Wie entstand diese historische Verbindung zwischen den modernen Wissenschaften und dem europäischen Imperialismus? Im 19. und 20. Jahrhundert war es die Technologie, die diese Allianz verstärkte, doch in der frühen Neuzeit hatte dieser Faktor noch kaum Bedeutung. Die Verbindung zwischen dem Pflanzen suchenden Botaniker und dem Kolonien suchenden Kapitän ist eine ähnliche Weltsicht. Sowohl der Wissenschaftler als auch der Eroberer begann mit einem Eingeständnis seines Unwissens (»Ich weiß nicht, was mich da draußen erwartet«). Um diesen Mangel zu beheben, machten sich beide auf die Suche nach neuen Erkenntnissen. Und beide hofften, dass sie mit diesem neuen Wissen schließlich die Welt beherrschen würden.
*
Von Beginn an waren die europäischen Entdeckungsfahrten immer auch Eroberungszüge, und umgekehrt.

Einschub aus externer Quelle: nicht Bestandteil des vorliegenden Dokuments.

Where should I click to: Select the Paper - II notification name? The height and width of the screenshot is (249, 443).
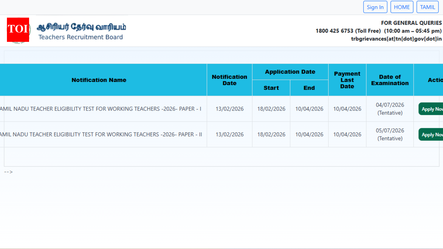click(x=100, y=135)
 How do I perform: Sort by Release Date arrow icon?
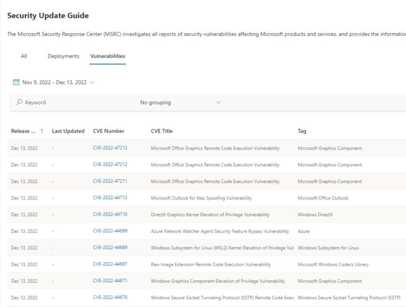[x=42, y=131]
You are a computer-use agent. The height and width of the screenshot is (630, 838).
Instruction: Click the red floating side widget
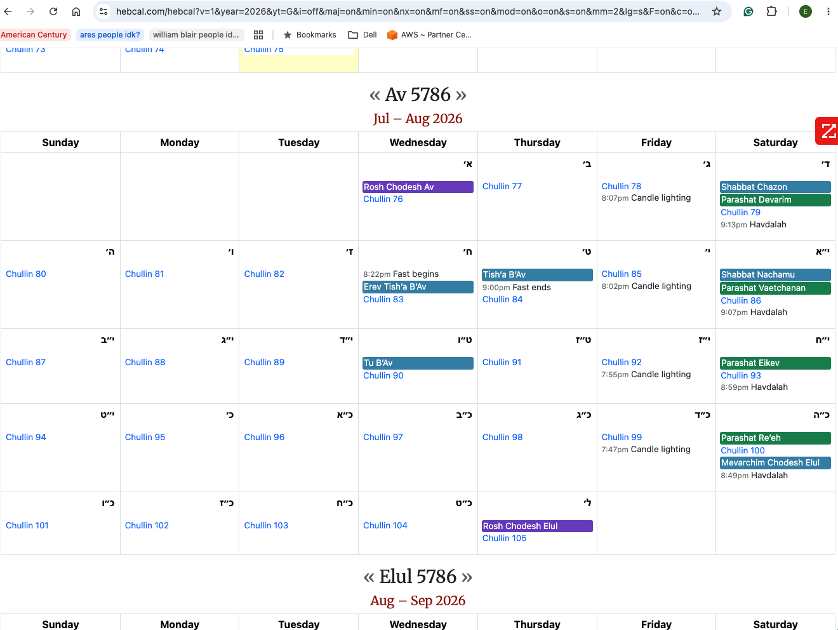(x=827, y=131)
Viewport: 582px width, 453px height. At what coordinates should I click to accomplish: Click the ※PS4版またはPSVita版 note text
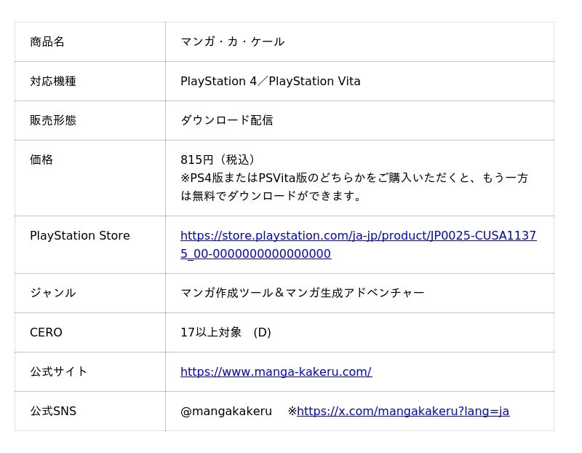tap(354, 178)
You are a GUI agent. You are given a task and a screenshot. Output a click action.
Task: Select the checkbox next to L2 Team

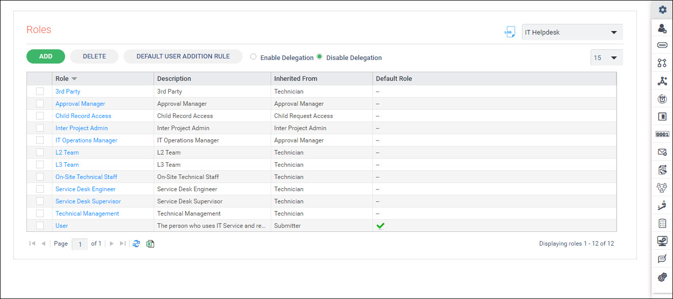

Das macht die Einmaligkeit des europäischen Imperialismus aus. Frühere Imperialisten nahmen an, dass sie die Welt bereits völlig verstanden. Bei der Eroberung nutzten sie lediglich ihre Sicht der Welt und verbreiteten sie. Die Araber eroberten Ägypten, Spanien oder Indien nicht, weil sie dort etwas entdecken wollten, das sie noch nicht kannten. Die Römer, Mongolen und Azteken verleibten sich gierig immer neue Völker und Stämme ein, um Macht und Reichtümer zu horten, aber nicht um Wissen zu finden. Europäische Imperialisten brachen dagegen in ferne Länder auf, um sich nicht nur neue Länder anzueignen, sondern auch neues Wissen.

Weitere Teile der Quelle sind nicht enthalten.